What is asked:
a) In the tender offer terms, what does the Expiration Date mean if the initial offering period is extended, and what happens during that extension to Shares already tendered?
b) In the records, print the part that opens with the line containing "77) in the screenshot." and closes with the line containing "Minimize is located", both lines included.

Text shown:
1.   Terms of the Offer
 
Upon the terms and subject to the conditions of the Offer (including, if the Offer is extended or amended, the terms and conditions of any extension or amendment), we will accept for payment and pay for all Shares validly tendered and not withdrawn in accordance with Section 4 of this Offer to Purchase on or prior to the Expiration Date. The term “Expiration Date” means 12:00 Midnight, New York City time, on July 31, 2009, unless and until we determine to extend the period of time for which the initial offering period of the Offer is open, in which case the Expiration Date will mean the latest time and date at which the Offer, as so extended, will expire.
 
Subject to any applicable rules and regulations of the SEC, the Purchaser expressly reserves the right (but will not be obligated), in its sole discretion, at any time and from time to time, to extend the period during which the Offer is open for any reason by giving oral or written notice of the extension to the Depositary and by making a public announcement of the extension. During any extension, all Shares previously tendered and not withdrawn will remain subject to the Offer and the right of a tendering shareholder to withdraw Shares. See Section 4 of this Offer to Purchase.

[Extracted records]
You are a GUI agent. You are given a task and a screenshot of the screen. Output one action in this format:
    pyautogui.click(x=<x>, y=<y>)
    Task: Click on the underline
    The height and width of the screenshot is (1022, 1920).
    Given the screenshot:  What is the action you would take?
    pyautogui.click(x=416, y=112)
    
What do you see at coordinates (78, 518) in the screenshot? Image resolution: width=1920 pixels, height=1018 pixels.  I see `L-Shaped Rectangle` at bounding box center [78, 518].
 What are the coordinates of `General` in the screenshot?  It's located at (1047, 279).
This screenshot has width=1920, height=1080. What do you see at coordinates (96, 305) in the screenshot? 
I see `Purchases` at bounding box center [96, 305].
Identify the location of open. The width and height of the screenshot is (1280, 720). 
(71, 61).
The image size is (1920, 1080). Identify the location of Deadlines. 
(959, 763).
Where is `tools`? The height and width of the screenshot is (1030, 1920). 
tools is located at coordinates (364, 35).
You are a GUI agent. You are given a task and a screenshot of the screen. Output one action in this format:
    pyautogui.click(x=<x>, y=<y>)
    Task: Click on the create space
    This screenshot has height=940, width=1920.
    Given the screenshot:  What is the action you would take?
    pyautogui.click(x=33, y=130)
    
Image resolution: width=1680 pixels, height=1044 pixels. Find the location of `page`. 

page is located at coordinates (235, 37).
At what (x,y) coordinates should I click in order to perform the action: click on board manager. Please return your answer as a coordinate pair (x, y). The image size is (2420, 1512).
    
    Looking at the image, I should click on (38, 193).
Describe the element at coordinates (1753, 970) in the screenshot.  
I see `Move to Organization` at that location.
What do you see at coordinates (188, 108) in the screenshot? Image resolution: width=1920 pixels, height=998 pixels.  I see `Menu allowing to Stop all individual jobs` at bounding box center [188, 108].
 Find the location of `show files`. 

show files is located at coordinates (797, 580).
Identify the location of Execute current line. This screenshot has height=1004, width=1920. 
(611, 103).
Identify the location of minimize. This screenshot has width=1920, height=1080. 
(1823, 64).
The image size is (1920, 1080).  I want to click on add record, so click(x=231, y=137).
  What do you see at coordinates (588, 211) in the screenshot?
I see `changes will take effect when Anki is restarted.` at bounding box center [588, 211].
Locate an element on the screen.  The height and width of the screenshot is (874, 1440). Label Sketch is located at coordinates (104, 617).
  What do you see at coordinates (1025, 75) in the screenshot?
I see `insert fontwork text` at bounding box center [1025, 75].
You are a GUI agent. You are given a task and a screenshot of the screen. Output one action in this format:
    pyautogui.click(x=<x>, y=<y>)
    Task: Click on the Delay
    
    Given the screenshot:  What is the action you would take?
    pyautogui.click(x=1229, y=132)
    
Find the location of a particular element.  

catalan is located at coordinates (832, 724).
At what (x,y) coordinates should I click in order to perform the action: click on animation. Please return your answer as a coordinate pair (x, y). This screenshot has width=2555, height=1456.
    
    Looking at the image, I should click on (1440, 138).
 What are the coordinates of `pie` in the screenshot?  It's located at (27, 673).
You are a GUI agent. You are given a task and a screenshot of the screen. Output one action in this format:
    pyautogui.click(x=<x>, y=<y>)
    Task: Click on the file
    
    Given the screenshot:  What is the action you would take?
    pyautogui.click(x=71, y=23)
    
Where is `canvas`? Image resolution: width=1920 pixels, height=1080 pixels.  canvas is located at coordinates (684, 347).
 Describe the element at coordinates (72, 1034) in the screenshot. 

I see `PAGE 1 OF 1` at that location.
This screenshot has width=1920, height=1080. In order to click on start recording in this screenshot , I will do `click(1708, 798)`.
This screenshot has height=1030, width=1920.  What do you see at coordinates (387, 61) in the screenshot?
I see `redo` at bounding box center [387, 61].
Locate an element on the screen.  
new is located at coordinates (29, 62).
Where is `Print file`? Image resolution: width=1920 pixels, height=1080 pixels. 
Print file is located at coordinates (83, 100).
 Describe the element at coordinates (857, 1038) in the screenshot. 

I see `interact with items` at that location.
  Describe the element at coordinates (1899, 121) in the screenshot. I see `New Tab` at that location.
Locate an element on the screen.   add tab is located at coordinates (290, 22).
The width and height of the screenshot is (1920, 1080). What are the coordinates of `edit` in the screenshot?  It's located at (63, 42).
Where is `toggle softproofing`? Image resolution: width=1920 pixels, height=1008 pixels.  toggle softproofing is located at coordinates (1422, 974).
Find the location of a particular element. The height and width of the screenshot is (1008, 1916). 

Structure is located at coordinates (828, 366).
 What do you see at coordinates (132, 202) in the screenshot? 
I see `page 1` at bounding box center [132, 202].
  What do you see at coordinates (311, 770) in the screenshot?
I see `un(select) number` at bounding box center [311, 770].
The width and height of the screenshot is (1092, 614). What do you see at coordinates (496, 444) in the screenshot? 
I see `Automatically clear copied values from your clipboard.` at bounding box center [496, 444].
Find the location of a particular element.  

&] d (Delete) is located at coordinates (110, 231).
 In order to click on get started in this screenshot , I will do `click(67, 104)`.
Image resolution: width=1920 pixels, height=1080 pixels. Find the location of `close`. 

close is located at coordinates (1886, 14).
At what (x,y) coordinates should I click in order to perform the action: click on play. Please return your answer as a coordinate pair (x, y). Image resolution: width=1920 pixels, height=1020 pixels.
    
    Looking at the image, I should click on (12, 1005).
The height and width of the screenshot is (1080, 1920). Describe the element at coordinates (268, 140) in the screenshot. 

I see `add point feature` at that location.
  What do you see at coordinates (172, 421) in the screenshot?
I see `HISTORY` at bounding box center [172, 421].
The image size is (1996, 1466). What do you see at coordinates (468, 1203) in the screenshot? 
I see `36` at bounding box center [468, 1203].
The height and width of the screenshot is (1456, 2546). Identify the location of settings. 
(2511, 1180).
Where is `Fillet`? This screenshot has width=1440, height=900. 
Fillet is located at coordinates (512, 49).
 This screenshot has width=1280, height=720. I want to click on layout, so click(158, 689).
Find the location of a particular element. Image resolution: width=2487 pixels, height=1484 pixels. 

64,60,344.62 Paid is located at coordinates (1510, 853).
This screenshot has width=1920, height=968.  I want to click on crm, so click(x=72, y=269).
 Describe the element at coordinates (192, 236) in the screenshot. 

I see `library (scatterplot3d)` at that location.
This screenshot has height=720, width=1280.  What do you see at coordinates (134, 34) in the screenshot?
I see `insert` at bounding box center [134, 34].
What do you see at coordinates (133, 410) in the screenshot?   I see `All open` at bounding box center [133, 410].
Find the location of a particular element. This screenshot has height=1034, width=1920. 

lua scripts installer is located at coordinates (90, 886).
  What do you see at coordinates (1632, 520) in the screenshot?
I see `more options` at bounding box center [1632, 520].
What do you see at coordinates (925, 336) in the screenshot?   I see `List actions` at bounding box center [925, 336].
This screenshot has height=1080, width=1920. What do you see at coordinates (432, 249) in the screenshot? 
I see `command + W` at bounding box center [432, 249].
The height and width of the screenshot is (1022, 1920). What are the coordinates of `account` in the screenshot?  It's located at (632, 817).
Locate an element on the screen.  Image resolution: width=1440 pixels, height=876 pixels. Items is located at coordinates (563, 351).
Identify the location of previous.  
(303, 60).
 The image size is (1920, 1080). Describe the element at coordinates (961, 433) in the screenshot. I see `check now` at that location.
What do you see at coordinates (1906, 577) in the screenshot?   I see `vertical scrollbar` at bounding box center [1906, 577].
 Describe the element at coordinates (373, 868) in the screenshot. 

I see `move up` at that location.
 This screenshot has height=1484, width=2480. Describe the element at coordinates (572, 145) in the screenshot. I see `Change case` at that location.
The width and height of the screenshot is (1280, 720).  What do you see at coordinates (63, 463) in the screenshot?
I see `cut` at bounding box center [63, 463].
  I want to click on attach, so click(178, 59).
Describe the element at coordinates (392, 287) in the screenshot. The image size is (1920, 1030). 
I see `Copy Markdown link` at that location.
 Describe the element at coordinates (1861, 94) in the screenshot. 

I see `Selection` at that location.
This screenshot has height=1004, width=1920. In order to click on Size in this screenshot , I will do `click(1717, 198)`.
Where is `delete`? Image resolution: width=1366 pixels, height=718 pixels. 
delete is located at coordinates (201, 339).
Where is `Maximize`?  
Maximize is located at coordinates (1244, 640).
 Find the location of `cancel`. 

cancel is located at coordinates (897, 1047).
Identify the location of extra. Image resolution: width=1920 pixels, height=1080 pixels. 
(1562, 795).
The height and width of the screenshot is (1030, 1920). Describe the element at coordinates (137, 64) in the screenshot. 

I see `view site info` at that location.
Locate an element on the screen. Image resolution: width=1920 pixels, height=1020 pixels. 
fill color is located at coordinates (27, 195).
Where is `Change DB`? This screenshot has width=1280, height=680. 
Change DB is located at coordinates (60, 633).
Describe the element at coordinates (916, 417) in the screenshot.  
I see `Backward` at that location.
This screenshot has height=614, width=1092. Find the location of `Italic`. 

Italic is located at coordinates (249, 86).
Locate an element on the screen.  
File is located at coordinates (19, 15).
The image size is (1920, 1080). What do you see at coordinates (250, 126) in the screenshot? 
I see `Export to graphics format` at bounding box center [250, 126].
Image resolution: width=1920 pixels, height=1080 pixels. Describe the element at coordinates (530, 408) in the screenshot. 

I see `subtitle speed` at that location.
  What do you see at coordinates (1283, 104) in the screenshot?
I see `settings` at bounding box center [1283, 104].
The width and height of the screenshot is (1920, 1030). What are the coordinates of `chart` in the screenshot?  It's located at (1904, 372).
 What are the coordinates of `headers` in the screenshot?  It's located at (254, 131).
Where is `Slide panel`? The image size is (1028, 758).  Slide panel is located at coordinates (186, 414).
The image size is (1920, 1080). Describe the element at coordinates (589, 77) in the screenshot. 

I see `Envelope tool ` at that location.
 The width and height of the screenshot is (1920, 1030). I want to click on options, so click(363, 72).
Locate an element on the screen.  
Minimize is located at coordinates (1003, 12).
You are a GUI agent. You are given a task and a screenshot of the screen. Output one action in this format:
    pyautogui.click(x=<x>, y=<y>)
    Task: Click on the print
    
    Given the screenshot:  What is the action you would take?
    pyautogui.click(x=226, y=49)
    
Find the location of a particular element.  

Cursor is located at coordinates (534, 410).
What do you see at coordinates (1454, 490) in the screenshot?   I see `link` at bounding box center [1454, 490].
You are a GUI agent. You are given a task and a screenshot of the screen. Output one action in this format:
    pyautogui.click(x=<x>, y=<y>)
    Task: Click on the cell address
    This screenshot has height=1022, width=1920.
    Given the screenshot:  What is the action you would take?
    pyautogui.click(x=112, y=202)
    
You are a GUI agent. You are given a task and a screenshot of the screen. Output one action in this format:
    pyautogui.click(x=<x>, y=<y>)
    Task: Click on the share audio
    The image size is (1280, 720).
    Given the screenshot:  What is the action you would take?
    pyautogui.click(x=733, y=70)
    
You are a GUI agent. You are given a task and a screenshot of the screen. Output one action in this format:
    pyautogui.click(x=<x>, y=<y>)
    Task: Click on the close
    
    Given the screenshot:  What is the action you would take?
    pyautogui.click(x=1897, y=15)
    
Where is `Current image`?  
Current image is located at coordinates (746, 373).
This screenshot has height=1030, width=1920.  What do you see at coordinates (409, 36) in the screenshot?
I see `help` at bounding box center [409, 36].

Outputs in order:
a) If the initial offering period is extended, the Expiration Date no longer means 12:00 Midnight, New York City time, on July 31, 2009. It means the latest time and date at which the extended Offer will expire. During the extension, all Shares already tendered and not withdrawn stay subject to the Offer, and the tendering shareholder keeps the right to withdraw them.

b)
The image size is (1920, 1080). Describe the element at coordinates (589, 77) in the screenshot. 

I see `Envelope tool ` at that location.
 The width and height of the screenshot is (1920, 1030). I want to click on options, so click(363, 72).
Locate an element on the screen.  
Minimize is located at coordinates (1003, 12).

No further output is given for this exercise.